Building Partnerships and Strengthening Professional Networks.

Are you looking to turn your research into real-world partnerships or grow your professional circle? This March, we are hosting two practical workshops designed to help researchers at all stages build stronger connections.

Both sessions are actionable; you’ll walk away with the tools to communicate your value and build a support system that fuels your research goals.

Collaborating with External Partners

Thursday 12 March, 10am-12pm

Create Lecture Theatre, Fusion Building, Talbot Campus

Building long-term partnerships with industry and government doesn’t happen by accident.

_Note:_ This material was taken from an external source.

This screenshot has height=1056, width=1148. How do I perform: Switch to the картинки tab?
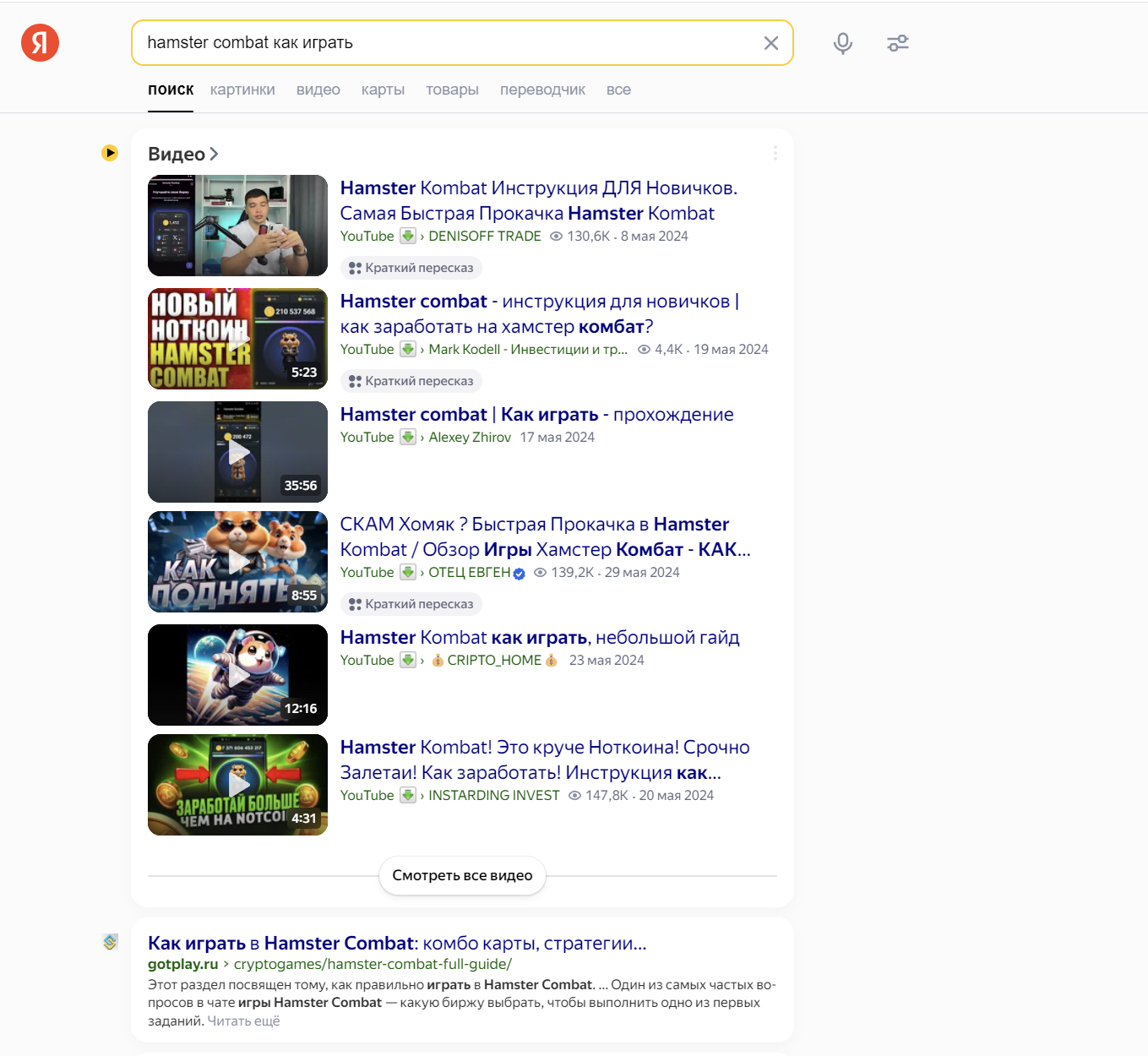pos(242,90)
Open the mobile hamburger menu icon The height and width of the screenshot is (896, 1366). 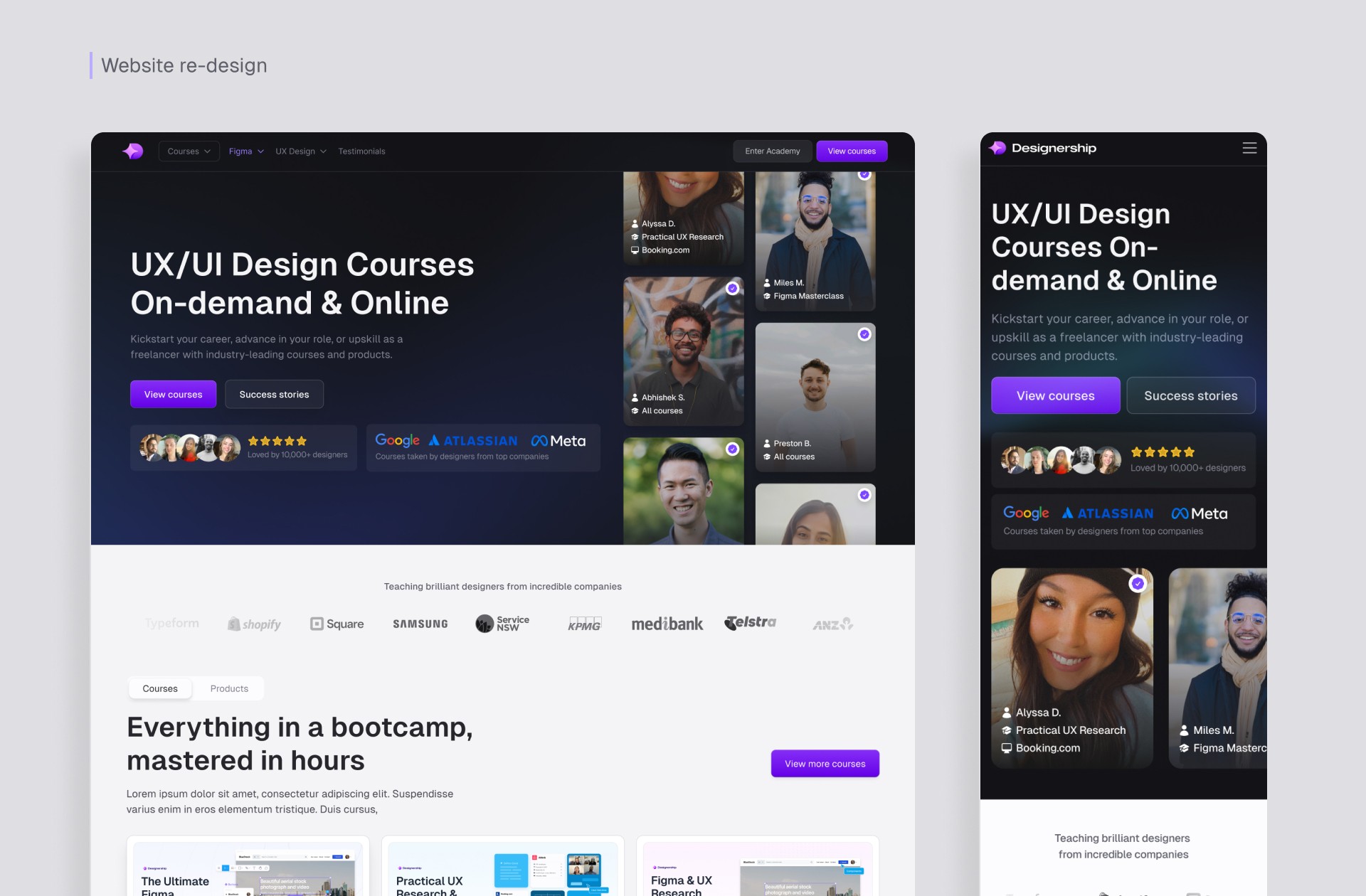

In this cross-faculty session, Rachel Clarke, Matt Desmier, and Finn Morgan will share practical examples of how BU teams have successfully aligned their expertise with external needs.

Why attend?

  • See how successful BU partnerships were actually built
  • Learn how to start conversations that lead to meaningful collaborations
  • Discover how your data and research can fit into wider, high-impact initiatives

Find out more and register on Eventbrite

Developing Professional Researcher Networks

Tuesday 17 March, 9:30am-12:30pm

Online

Networking is a skill, not a personality trait. Join facilitator Margaret Collins for a half-day session focused on the strategy and confidence needed to grow your professional visibility.

Overview of the session

  • Strategic Analysis: Auditing your current network and finding the gaps
  • Confident Communication: Refining your professional introduction and mastering “small talk”
  • Managing Anxiety: Practical tools to handle the stress sometimes associated with networking
  • Body Language: Using non-verbal cues to communicate more effectively

Find out more and register on Eventbrite

The Researcher Development Hub serves as your central resource for all professional growth opportunities.